Work task — Every record is to be restated exactly, with nothing left out.

Stored data entries —
+++++
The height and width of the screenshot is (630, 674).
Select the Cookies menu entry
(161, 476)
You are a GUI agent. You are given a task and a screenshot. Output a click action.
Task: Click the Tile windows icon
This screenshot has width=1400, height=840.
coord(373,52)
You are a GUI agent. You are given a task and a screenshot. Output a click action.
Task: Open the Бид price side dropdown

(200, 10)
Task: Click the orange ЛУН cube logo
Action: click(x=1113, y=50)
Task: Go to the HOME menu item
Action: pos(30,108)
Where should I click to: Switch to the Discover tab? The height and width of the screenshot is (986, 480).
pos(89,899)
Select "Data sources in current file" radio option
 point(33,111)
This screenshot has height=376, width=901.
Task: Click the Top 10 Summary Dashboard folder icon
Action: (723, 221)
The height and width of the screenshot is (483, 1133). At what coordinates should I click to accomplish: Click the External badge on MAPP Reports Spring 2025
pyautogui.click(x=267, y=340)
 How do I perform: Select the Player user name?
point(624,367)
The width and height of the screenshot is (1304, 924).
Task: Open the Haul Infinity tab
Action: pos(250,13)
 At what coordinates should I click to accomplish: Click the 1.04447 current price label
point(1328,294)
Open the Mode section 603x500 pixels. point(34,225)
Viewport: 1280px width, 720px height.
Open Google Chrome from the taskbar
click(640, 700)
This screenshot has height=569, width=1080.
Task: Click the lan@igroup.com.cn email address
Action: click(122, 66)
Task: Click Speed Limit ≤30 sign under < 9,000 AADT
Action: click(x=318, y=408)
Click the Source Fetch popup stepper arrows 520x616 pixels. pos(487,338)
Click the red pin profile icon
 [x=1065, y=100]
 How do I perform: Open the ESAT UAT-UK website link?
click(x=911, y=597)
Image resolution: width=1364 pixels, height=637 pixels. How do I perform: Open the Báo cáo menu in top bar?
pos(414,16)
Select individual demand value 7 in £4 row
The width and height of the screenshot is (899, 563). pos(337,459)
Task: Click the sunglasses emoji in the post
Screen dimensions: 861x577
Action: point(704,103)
+++++
Task output —
The height and width of the screenshot is (630, 674).
Select the Cookies menu entry
(161, 476)
You are a GUI agent. You are given a task and a screenshot. Output a click action.
Task: Click the Tile windows icon
This screenshot has width=1400, height=840.
coord(373,52)
You are a GUI agent. You are given a task and a screenshot. Output a click action.
Task: Open the Бид price side dropdown

(200, 10)
Task: Click the orange ЛУН cube logo
Action: click(x=1113, y=50)
Task: Go to the HOME menu item
Action: pos(30,108)
Where should I click to: Switch to the Discover tab? The height and width of the screenshot is (986, 480).
pos(89,899)
Select "Data sources in current file" radio option
 point(33,111)
This screenshot has height=376, width=901.
Task: Click the Top 10 Summary Dashboard folder icon
Action: (723, 221)
The height and width of the screenshot is (483, 1133). At what coordinates should I click to accomplish: Click the External badge on MAPP Reports Spring 2025
pyautogui.click(x=267, y=340)
 How do I perform: Select the Player user name?
point(624,367)
The width and height of the screenshot is (1304, 924).
Task: Open the Haul Infinity tab
Action: pos(250,13)
 At what coordinates should I click to accomplish: Click the 1.04447 current price label
point(1328,294)
Open the Mode section 603x500 pixels. point(34,225)
Viewport: 1280px width, 720px height.
Open Google Chrome from the taskbar
click(640, 700)
This screenshot has height=569, width=1080.
Task: Click the lan@igroup.com.cn email address
Action: click(122, 66)
Task: Click Speed Limit ≤30 sign under < 9,000 AADT
Action: click(x=318, y=408)
Click the Source Fetch popup stepper arrows 520x616 pixels. pos(487,338)
Click the red pin profile icon
 [x=1065, y=100]
 How do I perform: Open the ESAT UAT-UK website link?
click(x=911, y=597)
Image resolution: width=1364 pixels, height=637 pixels. How do I perform: Open the Báo cáo menu in top bar?
pos(414,16)
Select individual demand value 7 in £4 row
The width and height of the screenshot is (899, 563). pos(337,459)
Task: Click the sunglasses emoji in the post
Screen dimensions: 861x577
Action: point(704,103)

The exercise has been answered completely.